Like most players, Kennedy wants as much ice time as possible. Unlike most players, when Kennedy doesn’t get the opportunities he wants, he doesn’t hesitate to go public with his protests. It’s a quirk that’s either endearing or infuriating, depending on your perspective.
Back in 2017, Kennedy wasn’t getting into games with the Bliss, so he crashed a between-periods “Pee Wee Playtime” youth hockey scrimmage, claiming that he was “just trying to get my work in.” This season, Kennedy signed with the Anchorage Igloos. As in Hershey, he’s at the bottom of the forward depth chart, and he’s appeared in only a handful of games so far. This week, he once again decided to skate with the kids – but in a slightly different way.
On Sunday afternoon, Kennedy was a healthy scratch as usual. Typically, healthy scratches on the Igloos will spend the first period in the weight room or on an exercise bike, and then will watch the rest of the game from the press box. Kennedy spent the first period riding the bike, but then did not join his fellow healthy scratches in the press box at the start of the second. This led to a brief period of concern, as the Igloos wondered if something bad had happened to him.
The Igloos checked with their clubhouse staff, who said that Kennedy had grabbed his uniform and equipment bag and left the arena. A couple staffers then set out to look for him.
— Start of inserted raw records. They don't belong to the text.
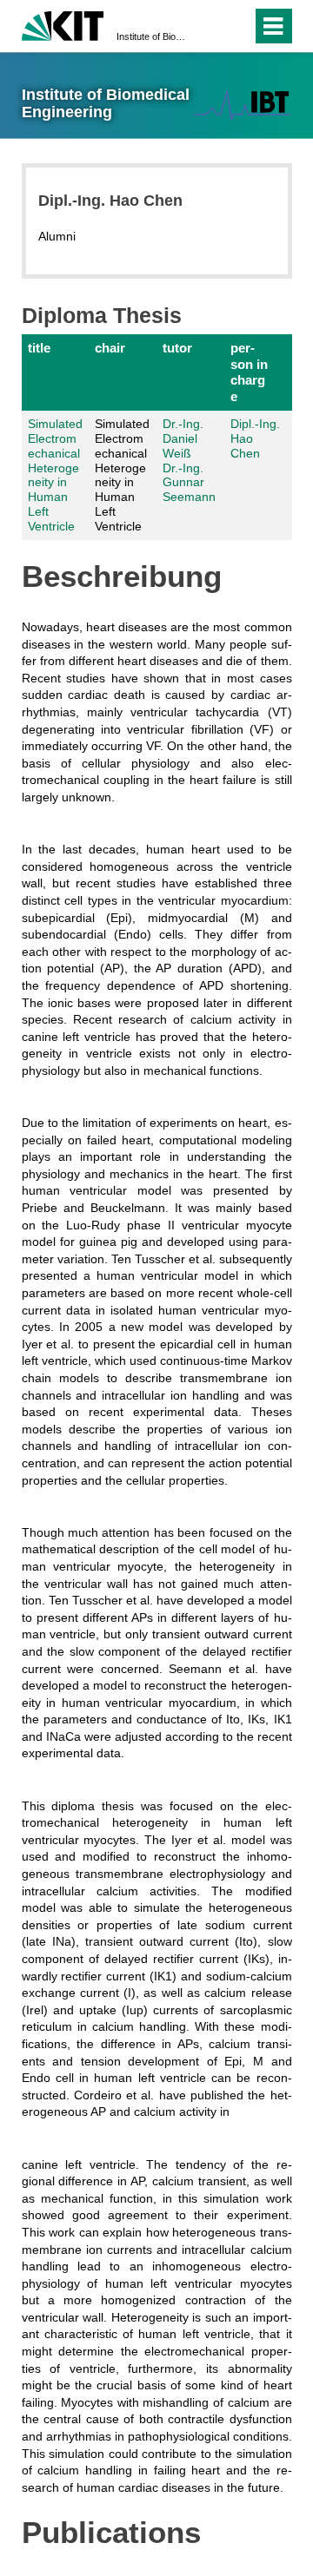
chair (110, 347)
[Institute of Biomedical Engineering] (241, 105)
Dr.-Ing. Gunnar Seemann (189, 482)
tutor (177, 347)
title (39, 347)
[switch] (207, 26)
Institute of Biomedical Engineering (151, 36)
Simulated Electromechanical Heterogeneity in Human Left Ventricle (55, 475)
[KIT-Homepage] (63, 24)
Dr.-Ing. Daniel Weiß (183, 438)
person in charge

Within 45 minutes, they’d located him at an outdoor rink about a mile from Arctic Circle Arena, playing shinny with a group of local teenagers.
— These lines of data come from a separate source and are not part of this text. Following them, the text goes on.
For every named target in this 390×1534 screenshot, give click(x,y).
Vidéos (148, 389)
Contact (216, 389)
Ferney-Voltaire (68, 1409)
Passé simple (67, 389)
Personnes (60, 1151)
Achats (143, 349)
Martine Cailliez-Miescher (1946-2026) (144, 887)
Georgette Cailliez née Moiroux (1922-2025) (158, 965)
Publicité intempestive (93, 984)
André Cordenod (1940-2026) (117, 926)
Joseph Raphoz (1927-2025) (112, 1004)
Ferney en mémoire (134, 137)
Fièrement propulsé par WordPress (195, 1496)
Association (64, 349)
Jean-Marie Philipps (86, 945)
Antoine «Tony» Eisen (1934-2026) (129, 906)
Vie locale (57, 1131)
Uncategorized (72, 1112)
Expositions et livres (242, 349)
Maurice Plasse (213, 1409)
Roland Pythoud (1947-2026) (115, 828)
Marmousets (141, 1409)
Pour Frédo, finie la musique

“It’s been a while since I got in a game, so I just got the itch,” said Kennedy. “Afternoon bag skates just aren’t the same thing. Sometimes, it take a game to really get the blood pumping. You can’t experience the thrill of competition from up in the press box, you know?”
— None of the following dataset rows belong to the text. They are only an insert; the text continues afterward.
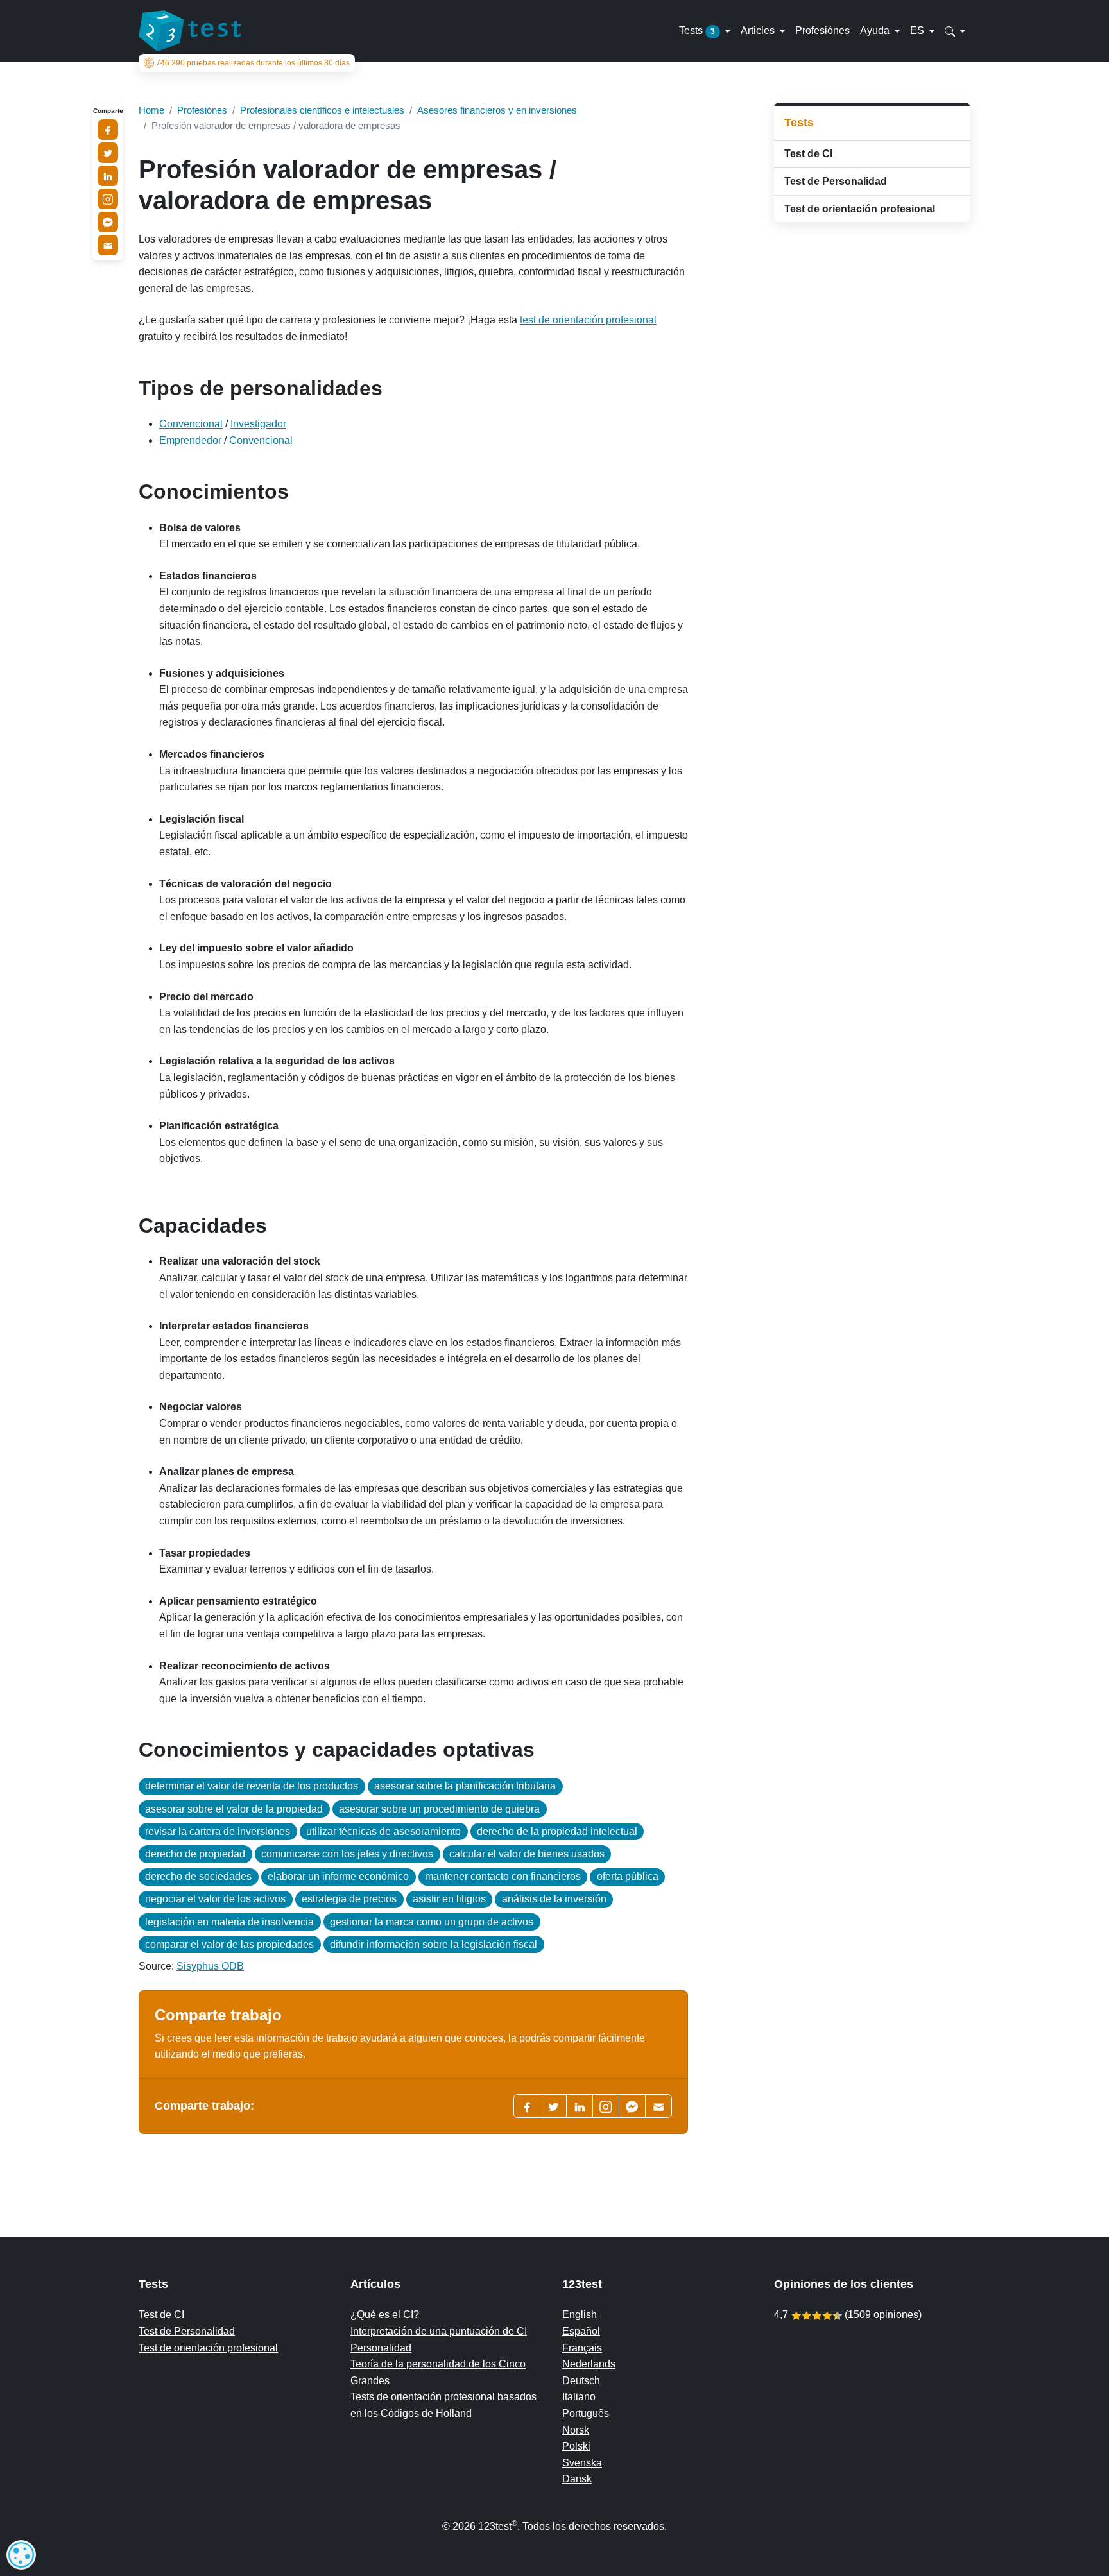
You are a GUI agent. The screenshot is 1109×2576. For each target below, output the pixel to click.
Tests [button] (697, 30)
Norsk (575, 2430)
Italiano (579, 2396)
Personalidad (380, 2347)
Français (582, 2347)
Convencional (191, 423)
While the Bliss largely laughed off Kennedy’s 2017 stunt, Igloos coach Sam Castor reacted to this incident with annoyance. “Everyone knows Gene’s a flake, and I think this was mostly Gene being flaky,” Castor told reporters. “But if this stunt was about embarrassing me into giving him more playing time, I’m not impressed.”
“If he’s not happy that he’s not getting a sweater, he should come to my office and we can talk about it like men,” the coach continued. “My door’s always open, and I’d be happy to talk about what he needs to do to earn more ice time. But we’re in a tight playoff race, and you have to earn a sweater. In the meantime, he should pay attention to the guys who do play and try to learn something, instead of playing hooky to play shinny with a bunch of kids. I’d expect a little more professionalism.”
Kennedy apologized and said that he was not trying to embarrass Castor or the organization. “Honestly, I didn’t think anyone was going to miss me or notice I was gone,” Kennedy said. “From now on, I’ll only play shinny on my off days.”